Of the many breeds of chickens in the world, only three lay blue eggs. The Araucana, the Ameraucana and the Easter Egger. These chickens are usually bred for the purpose of selling the extraordinary and high-priced eggs. The eggs sell for a premium because of their beauty but also because these hens do not produce the volume of eggs that other chickens do.
The Araucana is a purebred chicken native to northern Chile, initially bred by the Arauca Indians. This chicken is considered "rumpless," meaning it has no tail, and other features include a feathered beard and extravagant tufts of feathers around the ears and head. As a result of sloppy breeding, many of these chickens will not only produce blue eggs, but a variety of colors ranging from blue to olive green, or sometimes pink.
This chicken was developed in the 1970s by breeders who wanted to use them for meat production as well as their lovely eggs. While it resembles the Araucana in terms of the extensive feathering around the face and ears, it differs in that it does have a tail. There are eight color varieties of this bird, and it also exists in miniature from, known as bantam.

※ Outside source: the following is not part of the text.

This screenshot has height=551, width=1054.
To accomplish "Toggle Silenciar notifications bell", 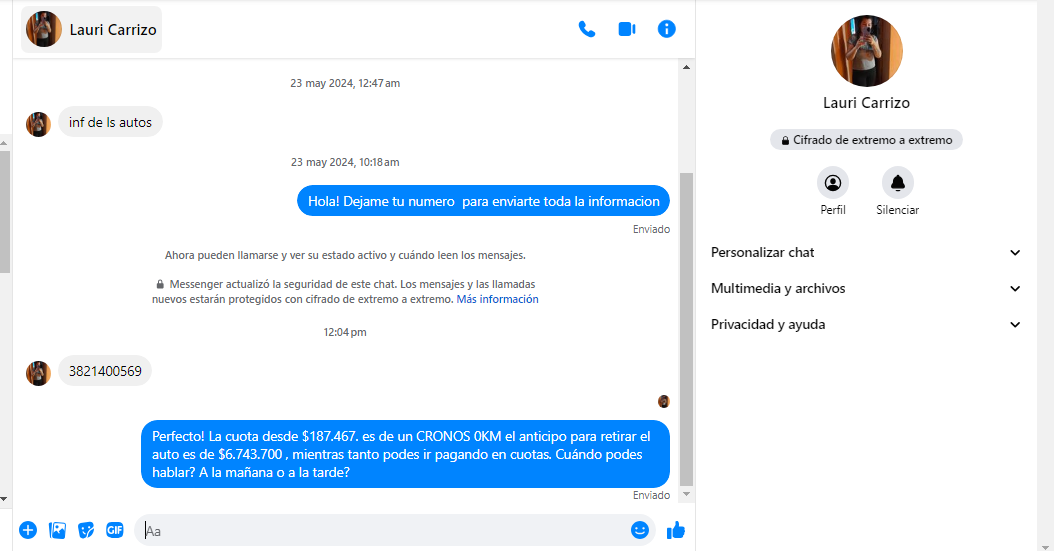I will click(x=897, y=183).
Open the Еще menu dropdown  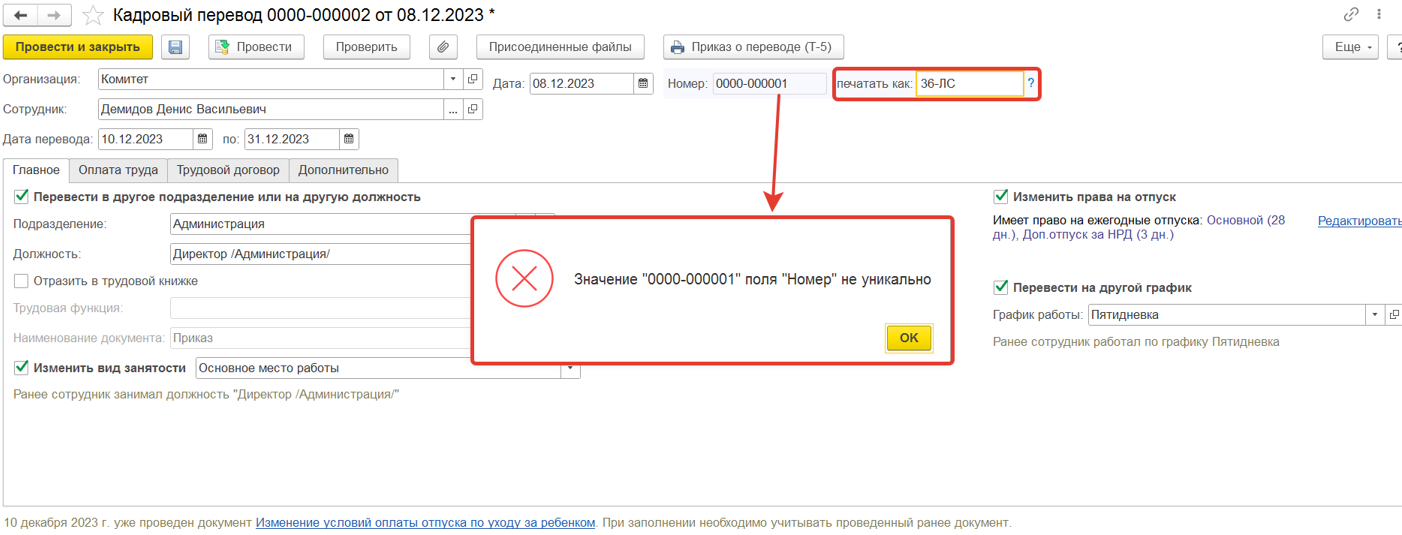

Easter Eggers are not considered an actual breed of chicken. Their name comes only from their ability to produce colored eggs, including blue. An Easter Egger chicken may come from Araucana or Ameraucana stock but does not meet the standards of either of those breeds. Because the gene that produces blue eggs is dominant, a chicken of any breed that mates with a Araucana or Ameraucana will produce offspring that will lay blue eggs.
Cholesterol Level of Blue Eggs
People debate about the nutritional value of blue eggs produced by the Ameraucana and Araucana breeds. Some speculate on both sides of the cholesterol debate, one side saying the blue eggs have less cholesterol, and the other side saying more. However, any eggs, regardless of their color, have the same level of cholesterol.